According to Forrest, iProov currently works with governments, financial institutions, and global enterprises by authentication and verifying is an the right person, a real person and they are authenticating right now. Through its Biometric Solutions Suite, iProov enables organizations to offer remote onboarding and authentication for secure and effortless digital and physical access.

Underpinning the Biometric Solutions Suite is an active threat management system that detects and responds to emerging threats across the globe. Continuous updates are delivered without any disruption to the customer or end user to ensure organizations stay one step ahead of the evolving threat landscape.
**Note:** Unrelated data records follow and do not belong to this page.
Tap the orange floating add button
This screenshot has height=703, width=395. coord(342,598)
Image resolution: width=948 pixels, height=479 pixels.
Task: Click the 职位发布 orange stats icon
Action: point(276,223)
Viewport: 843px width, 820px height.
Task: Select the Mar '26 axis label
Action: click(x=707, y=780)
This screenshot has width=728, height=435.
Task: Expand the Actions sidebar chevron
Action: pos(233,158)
“So, the more attacks against us and the higher the quality those attacks are, the stronger we become. We get information about attacks from three places. Firstly, we have the ISOC. That looks at attacks against the production platform and monitors production attacks against the platform. Secondly, we have a red team that can both take inputs from the ISOC and understand what the real attacker is doing there and recreate those but also do its own priming research and attacking systems. They know a lot more than any attacker will about that platform, so they can do things to attack that platform. And then lastly, we have a large threat intelligence set up. We have over 100 groups which we take part in and discuss the attack mechanisms against it. And we take that knowledge and then the red team can recreate those as well,” said Forrest.

Using all this information, Forrest pointed out that iProov turns it into defenses to improve security.

“We've been attacked many hundreds of thousands of times, probably millions of times now over the years, and we have the knowledge of those attacks and the strength of our systems. Meanwhile, what do attackers have? They just end up failing again and again. To under the strength of the system, despite all those attacks, there’s not been a single successful attack against our dynamic products this year. There was not one last year. There was actually one the year before, successful globally, which we detected very quickly and made the customer aware of mitigate any damage from this. We'll never say we're perfect. What we will say is the system is exceptionally strong and can block almost all attacks, if not all the attacks,” added Forrest.

This is also where iProov spends a vast amount of time, effort and money investigating attacks and detecting attacks so that if there is a successful attack, they become aware of it very quickly and can make customers aware of it.